Many retirees are afraid to spend any of their retirement assets on anything beyond the necessities of life. I encourage my clients to set aside a certain amount of money for fun things, like travel. Without a spending plan for these types of expenditures, many retirees might never leave their homes. That is probably a little facetious, but if you have the money, you’ve earned the ability to enjoy some of it. Of course, don’t go crazy and blow your life savings. Instead, set aside a certain amount of money for fun. If there is money in the “fun account,” you know you can afford that dream vacation. With all of the travel discounts out there, you could take even more trips. We might not be able to travel safely at the moment, but I’m confident that the travel industry will come roaring back once we get a handle on the Coronavirus.
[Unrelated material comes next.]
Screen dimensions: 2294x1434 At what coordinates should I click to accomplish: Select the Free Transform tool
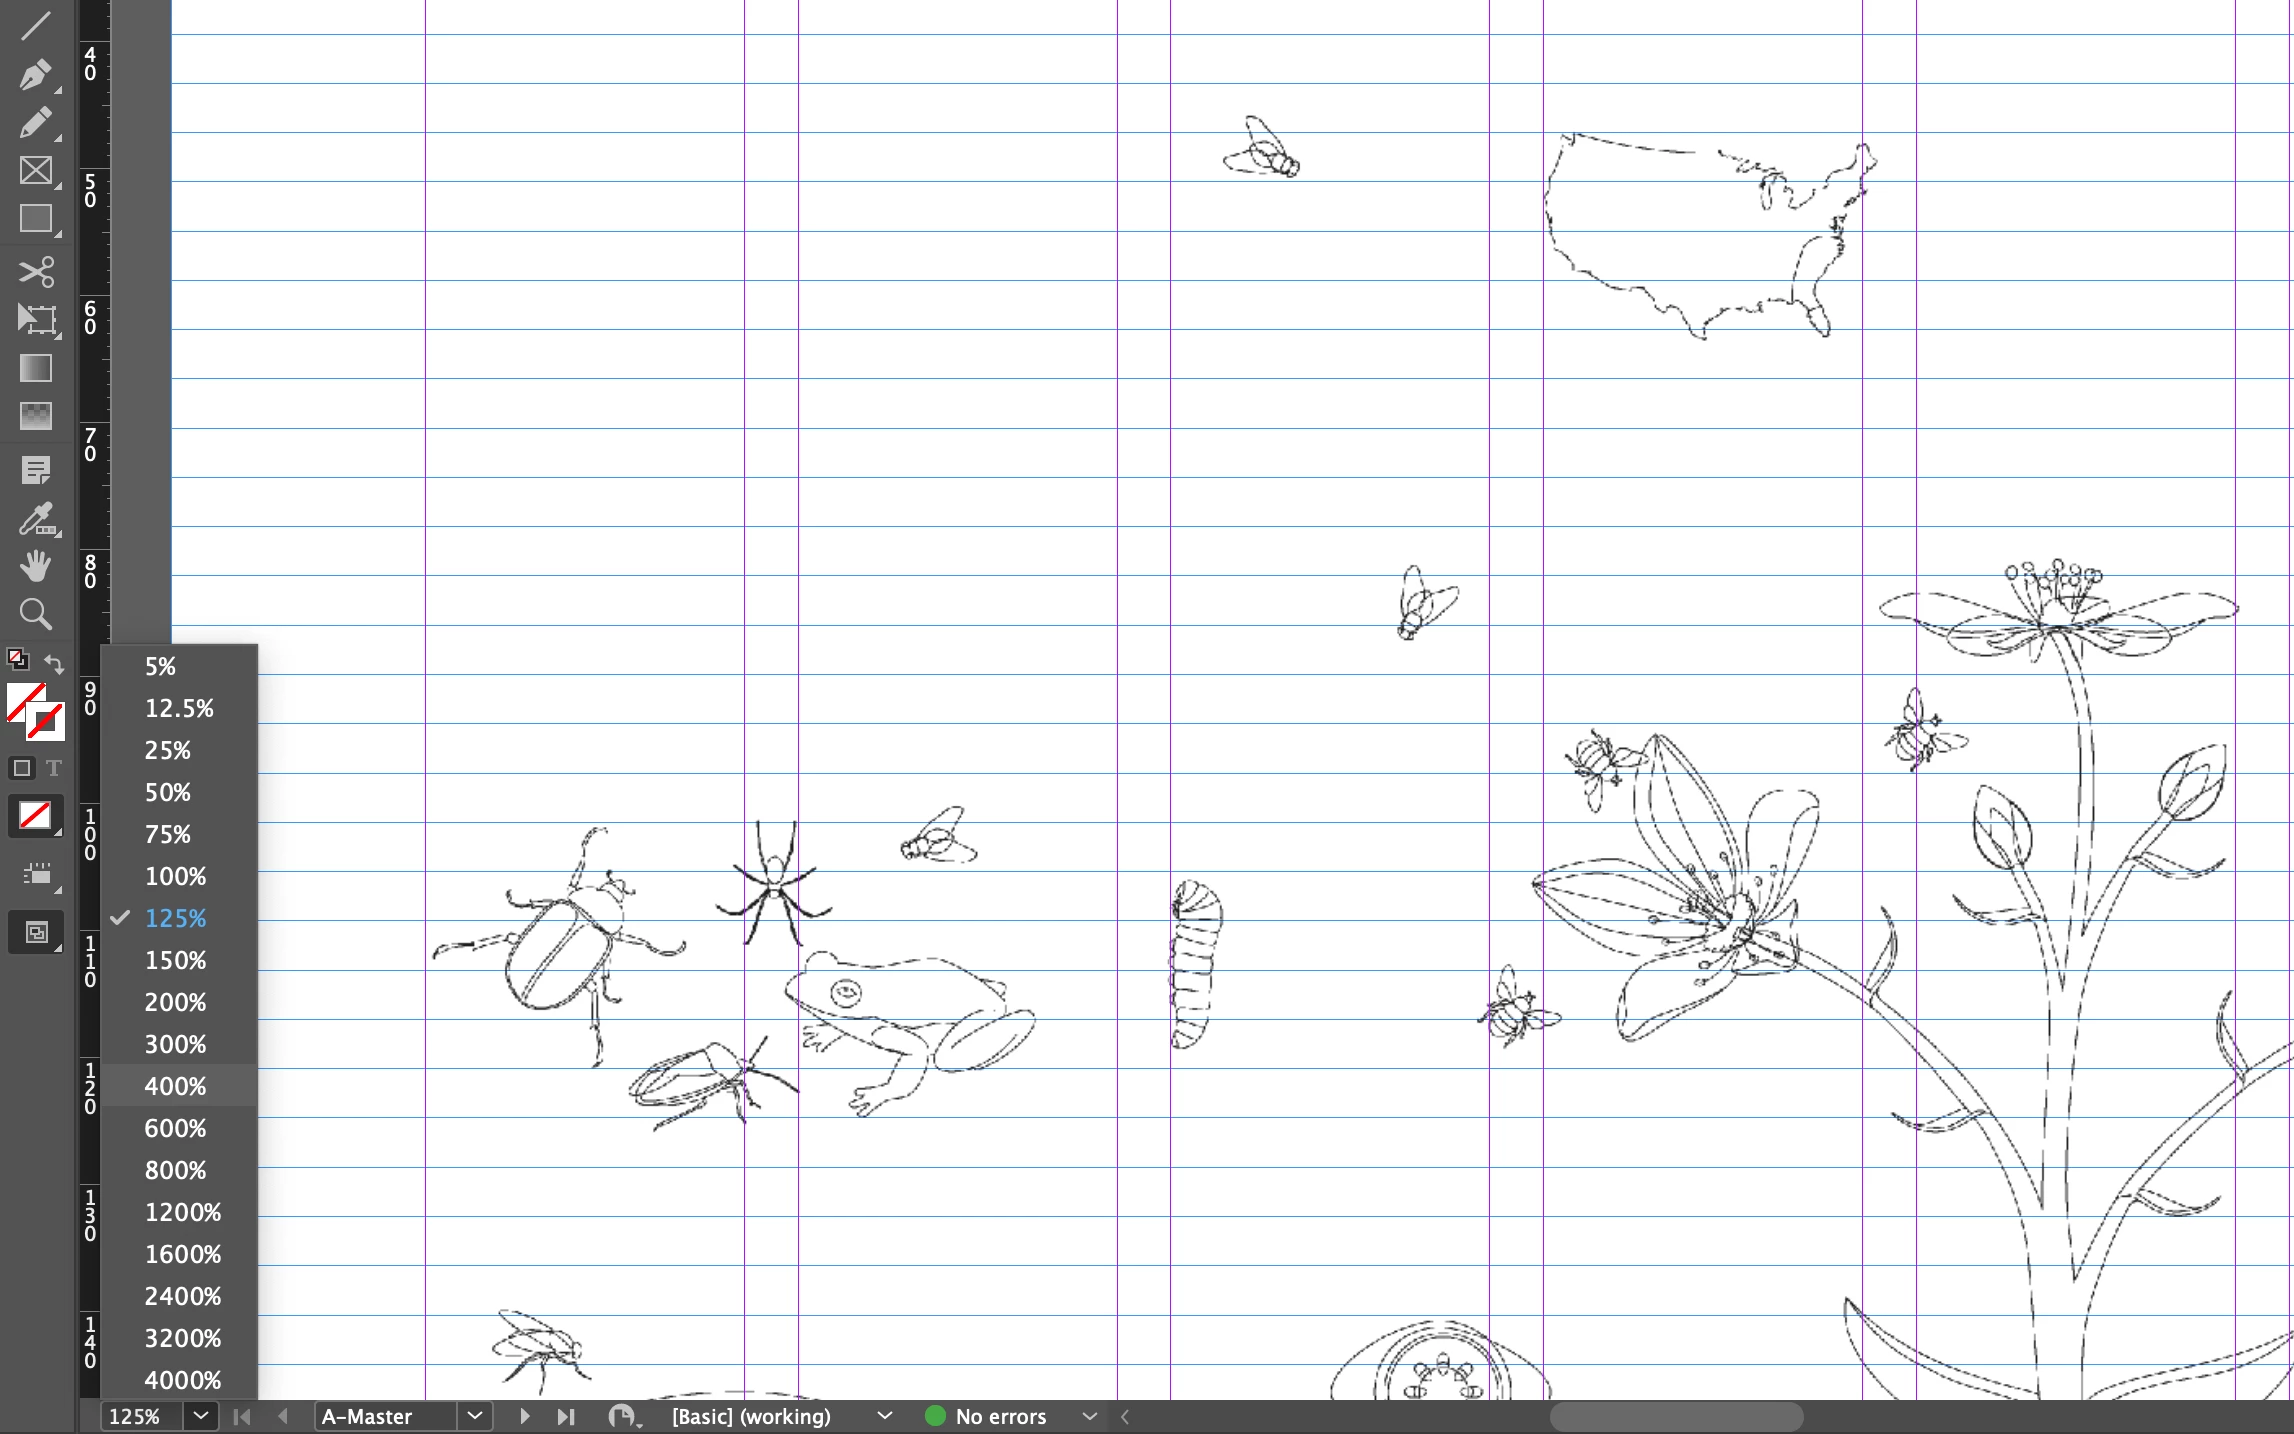pyautogui.click(x=35, y=320)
Transitioning from Saver to Spender
Many Americans are playing catch up when it comes to preparing for a secure retirement. Ideally, not a dollar has been wasted in terms of minimizing taxes, capturing all of your employer matching, profit-sharing, and other employee benefits. Transitioning from being a net saver to a retiree who needs to make their life savings last the rest of their life can be stressful.
I always get asked, “What can I spend without ever touching the principal?” and “Can I just take the dividends and interest?” If your portfolio doubles in value, your dividends and interest may not keep up with your larger net worth. Take money out, on a monthly basis, for basic expenses. This will help calm the nerves about pulling out a year of expenses on a day when the market closes lower.
Will I Need to Work in Retirement?
Large numbers of retirees plan to work in retirement, but a staggeringly small number of them actually do. Even if you can work in retirement, should you? Many people who have planned ahead still choose to work in retirement. I think in some cases, they do it to keep their sanity. Others work because they don’t have a choice. Even the dream retirement of sitting on a beach sipping cocktails could get old, eventually. The struggle is real.
People who choose to work past 65, or have other passions to pursue, are often the happiest in retirement. Jobs get us out of the house, force us to interact with more people and often lead to more physical activity. Believe it or not, all of that activity may keep you healthier (at least during a normal time without the risk of COVID-19). Also, earning extra money never hurt anyone’s financial security. Whether you are volunteering or spending time with friends and family, finding meaningful ways to fill your days will lead to a happier retirement.
What does your dream retirement look like? Take action today to make it a reality. Money may not be able to buy happiness but not having any money, sure sounds miserable. If you have no idea where to begin, work with a financial planner to be your retirement guide.